**Exercise requirements:**
[1] In the passage on method 800 below, which nozzles do the star flushing patterns not provide flushing for?
[2] Using the passage on method 800, decide whether each statement agrees with it. Answer yes or no, and quote the words that decide it.
(a) Method 800 is performed once for halftone data for each color plane.
(b) The star flushing patterns provide flushing for overlap nozzles.
(c) If a pixel is not in an overlap region, processing proceeds to step 810.
[3] Proceed with the passage on method 800, picking up right after its final sentence.

**Excerpted text:**
==================================================
FIG. 8 is a flowchart illustrating a method 800 of processing halftone data to generate firing instructions for overlap nozzles in an illustrative embodiment. In one embodiment, method 800 is performed once for halftone data for each color plane, in order to intelligently flush overlap nozzles within each color plane.

Step 802 includes ink flushing controller 220 receiving halftone data. The halftone data may comprise multiple bitmaps, one per color plane, wherein the number of widthwise pixels in each bitmap corresponds with the number of nozzles used for printing print data in the color plane. The halftone data may be processed from rasterized data received via OF 230 from a print server 202, or may be generated by print controller 210 as desired. In another embodiment, firing instructions may be received and processed in place of halftone data in this process 800.

Step 804 includes ink flushing controller 220 modifying the halftone data with a star flushing pattern. That is, the ink flushing controller 220 adds star flushing patterns to each bitmap of the halftone data, for each color plane, in order to ensure that no nozzles which eject ink according to print data for the print job will become clogged. That is, the star flushing patterns will provide flushing for primary nozzles, but not overlap nozzles. The following steps describe how to intelligently integrate flushing for overlap nozzles into star flushing patterns.

Step 806 includes ink flushing controller 220 identifying a next pixel in the halftone data. This may be performed iteratively across all widthwise pixels in a first row, followed by all widthwise pixels of a next row, and so on, for each of the halftone bitmaps.

Step 808 comprises determining a location of the pixel. The location may comprise a widthwise position, column, or corresponding nozzle. If the pixel is in an overlap region, processing proceeds to step 810. Otherwise, processing returns to step 806, wherein a next pixel of the halftone data is reviewed.
==================================================
**Records:**
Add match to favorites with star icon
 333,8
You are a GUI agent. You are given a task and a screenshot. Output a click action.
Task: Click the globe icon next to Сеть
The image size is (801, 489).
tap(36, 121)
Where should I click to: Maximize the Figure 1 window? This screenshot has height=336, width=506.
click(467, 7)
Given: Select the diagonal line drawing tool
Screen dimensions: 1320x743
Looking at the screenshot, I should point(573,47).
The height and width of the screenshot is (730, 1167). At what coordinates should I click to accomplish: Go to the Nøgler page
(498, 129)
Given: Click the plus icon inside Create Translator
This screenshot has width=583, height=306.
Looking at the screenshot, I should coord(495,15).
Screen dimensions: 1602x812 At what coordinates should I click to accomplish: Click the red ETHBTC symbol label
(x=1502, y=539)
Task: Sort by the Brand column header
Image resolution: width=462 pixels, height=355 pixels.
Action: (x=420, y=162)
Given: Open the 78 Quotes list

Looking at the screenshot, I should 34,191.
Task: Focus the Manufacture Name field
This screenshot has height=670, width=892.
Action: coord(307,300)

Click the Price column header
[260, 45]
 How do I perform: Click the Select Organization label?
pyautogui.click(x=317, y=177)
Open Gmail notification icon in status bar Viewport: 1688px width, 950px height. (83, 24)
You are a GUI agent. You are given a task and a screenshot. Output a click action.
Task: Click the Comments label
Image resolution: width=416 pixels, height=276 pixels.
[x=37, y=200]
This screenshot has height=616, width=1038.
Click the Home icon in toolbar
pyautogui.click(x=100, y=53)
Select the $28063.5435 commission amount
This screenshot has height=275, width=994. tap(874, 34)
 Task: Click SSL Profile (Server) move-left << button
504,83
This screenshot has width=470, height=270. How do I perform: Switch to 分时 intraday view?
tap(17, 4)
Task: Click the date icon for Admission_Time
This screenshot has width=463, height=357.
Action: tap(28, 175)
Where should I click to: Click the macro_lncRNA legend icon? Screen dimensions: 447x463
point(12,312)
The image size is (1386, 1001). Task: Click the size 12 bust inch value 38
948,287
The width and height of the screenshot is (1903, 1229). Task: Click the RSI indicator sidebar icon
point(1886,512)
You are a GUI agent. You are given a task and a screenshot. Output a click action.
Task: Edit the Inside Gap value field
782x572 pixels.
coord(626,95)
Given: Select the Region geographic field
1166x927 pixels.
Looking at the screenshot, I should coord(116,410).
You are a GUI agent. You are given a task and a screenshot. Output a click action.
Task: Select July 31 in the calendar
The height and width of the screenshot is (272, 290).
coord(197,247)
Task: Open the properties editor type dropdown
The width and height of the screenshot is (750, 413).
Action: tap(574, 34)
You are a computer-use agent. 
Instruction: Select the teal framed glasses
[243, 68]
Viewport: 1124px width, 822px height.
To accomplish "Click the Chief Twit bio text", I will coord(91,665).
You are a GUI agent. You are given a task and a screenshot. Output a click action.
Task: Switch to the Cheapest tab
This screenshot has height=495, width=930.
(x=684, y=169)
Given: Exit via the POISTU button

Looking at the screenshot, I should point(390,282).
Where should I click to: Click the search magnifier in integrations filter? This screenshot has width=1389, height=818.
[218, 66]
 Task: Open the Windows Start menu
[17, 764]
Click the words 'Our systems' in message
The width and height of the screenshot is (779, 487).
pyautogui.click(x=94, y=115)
==================================================
**Task responses:**
[1] Overlap nozzles.

[2]
(a) Yes: "method 800 is performed once for halftone data for each color plane"
(b) No: "the star flushing patterns will provide flushing for primary nozzles, but not overlap nozzles"
(c) No: "Otherwise, processing returns to step 806, wherein a next pixel of the halftone data is reviewed"

[3]
If the pixel is in an overlap region, then it may be desirable to flush the overlap nozzle, at the widthwise location of the pixel, that is not ejecting ink according to received print data. To this end, step 810 comprises determining whether an output droplet size for the pixel is at least a predetermined size. Halftone data numerically indicates droplet size. The droplet fired for the pixel will be fired by the primary nozzle in the same widthwise position as the overlap nozzle. If the droplet size is greater than the predetermined size (e.g., “medium,” corresponding to the number two), then the droplet fired by the primary nozzle may be capable of hiding or obscuring a droplet flushed by an overlap nozzle.

Alternatively, if the droplet is not of the predetermined size, then the droplet is not sufficiently large to obscure flushed droplets. Thus, no flushing will occur unless necessary, and a counter for the overlap nozzle corresponding to the location and/or color plane is increased in step 816. Alternatively, if the droplet size in the halftone data is at least the predetermined size, then ink flushing controller proceeds to step 812.

In step 812, ink flushing controller 220 determines whether a counter for an overlap nozzle at the location and/or color plane is within a predefined proximity of its threshold. The predefined proximity may comprise a time period, number or lines, or linear distance in the process direction. For example, the predefined proximity may comprise five percent or ten percent of the threshold, may comprise fifty or one hundred lines of halftone data, etc. If the counter is within the predefined proximity of the threshold, it is appropriate to perform intelligent flushing of ink from the overlap nozzle onto ink applied by a corresponding primary nozzle. Thus, processing continues to step 814. Otherwise, processing proceeds to step 816.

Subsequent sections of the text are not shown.